┌──

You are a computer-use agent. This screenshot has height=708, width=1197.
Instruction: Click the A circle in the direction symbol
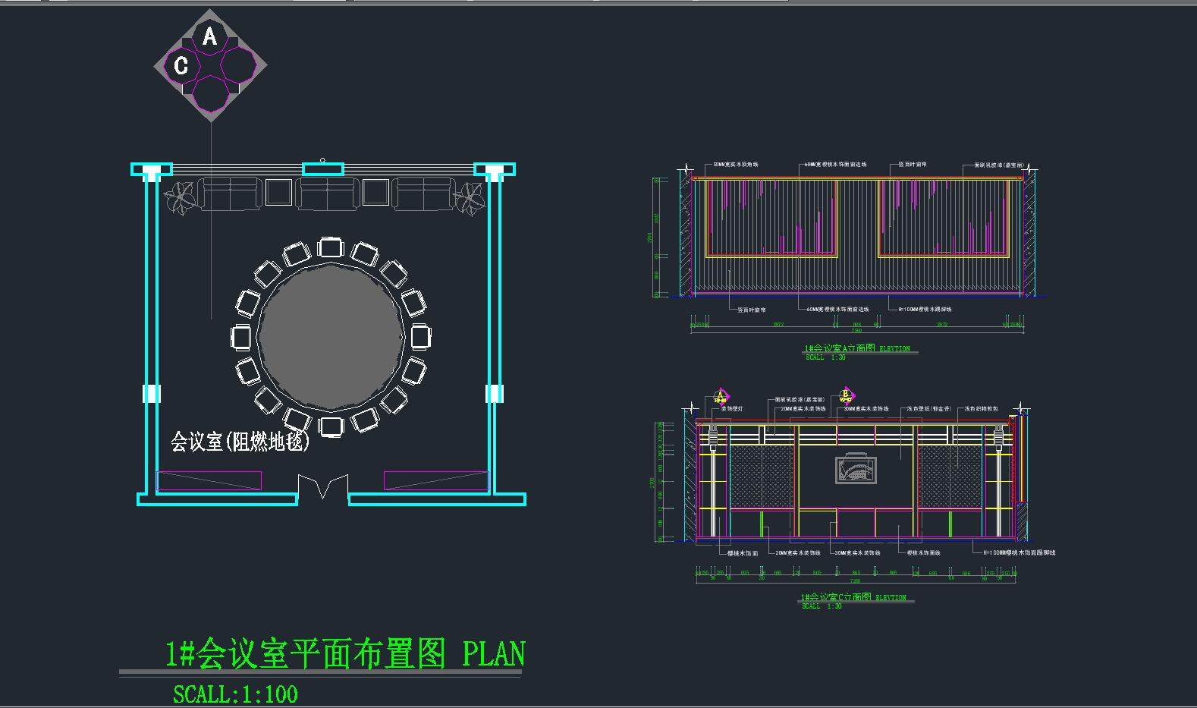click(210, 36)
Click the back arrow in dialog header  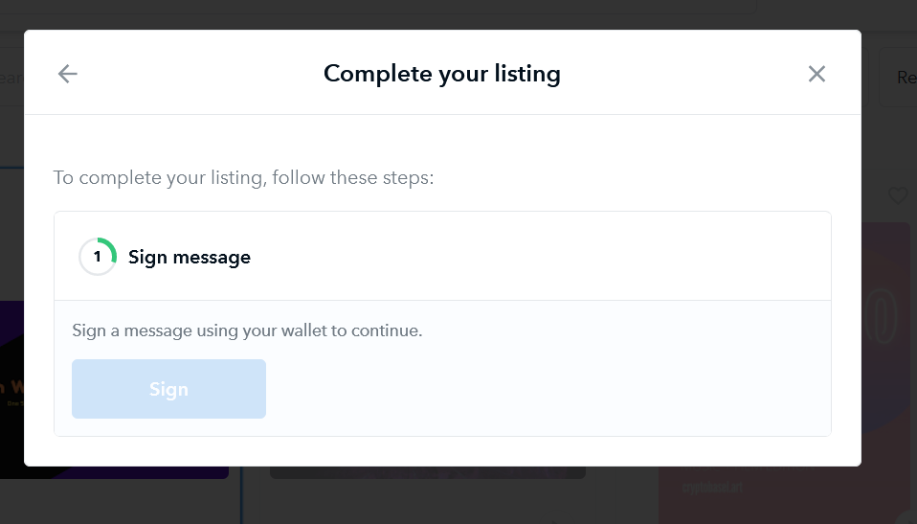(67, 74)
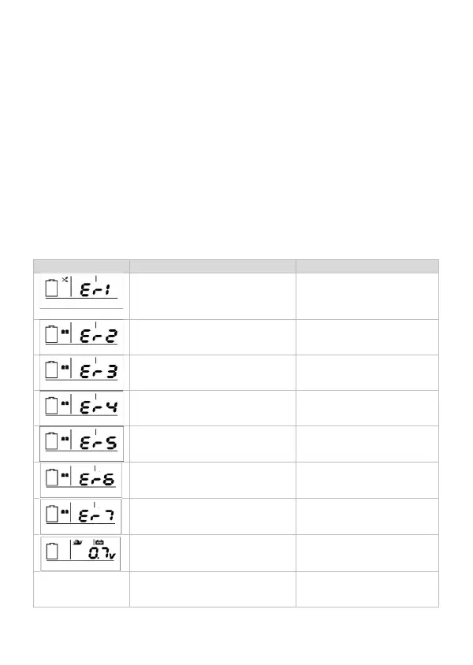The image size is (473, 665).
Task: Click the first gray table header cell
Action: click(81, 266)
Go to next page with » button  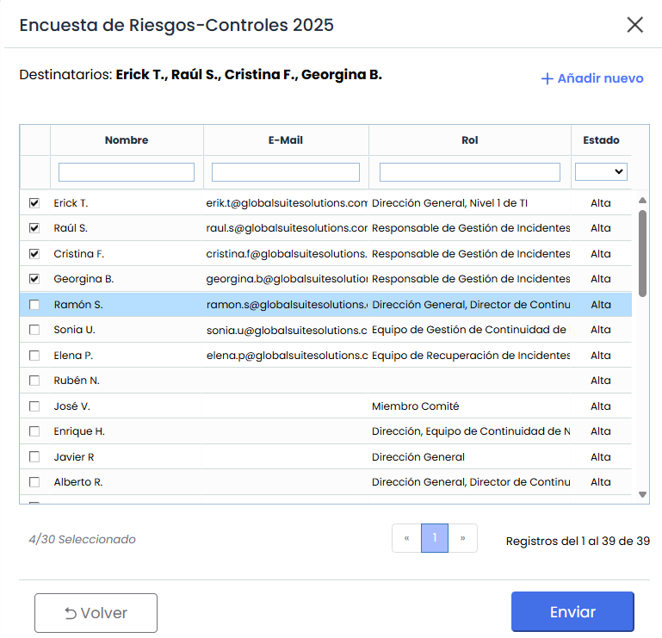tap(463, 538)
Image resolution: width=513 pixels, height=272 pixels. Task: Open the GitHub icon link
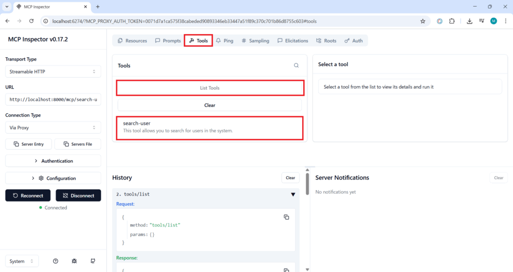tap(93, 261)
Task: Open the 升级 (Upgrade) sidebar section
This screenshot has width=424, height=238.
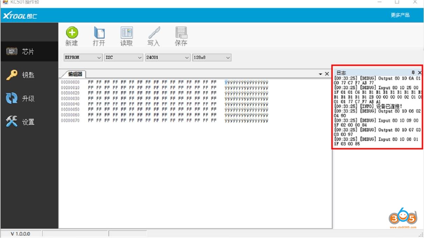Action: coord(29,99)
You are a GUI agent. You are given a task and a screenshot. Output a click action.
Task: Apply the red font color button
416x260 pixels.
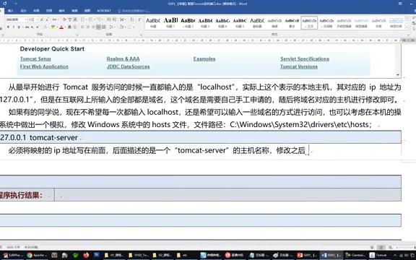click(61, 27)
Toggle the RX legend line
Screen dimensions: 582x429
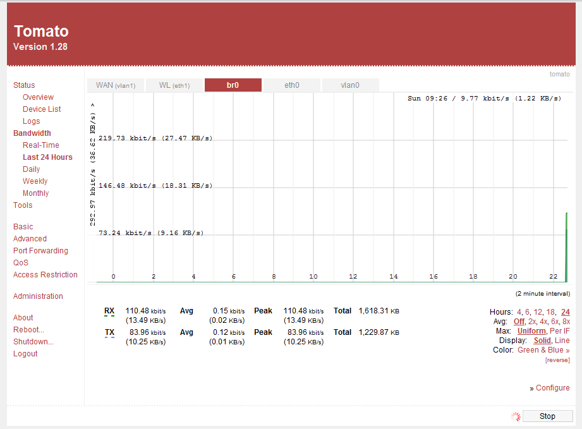click(109, 311)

└──

> Problem requirements: This task calls for restating, word for word, each line from the line holding "This screenshot has width=424, height=238." through the end of the material, pictures left out.

> Reply to the exercise:
This screenshot has width=424, height=238.
Action: coord(29,99)
You are a GUI agent. You are given a task and a screenshot. Output a click action.
Task: Apply the red font color button
416x260 pixels.
click(61, 27)
Toggle the RX legend line
Screen dimensions: 582x429
click(109, 311)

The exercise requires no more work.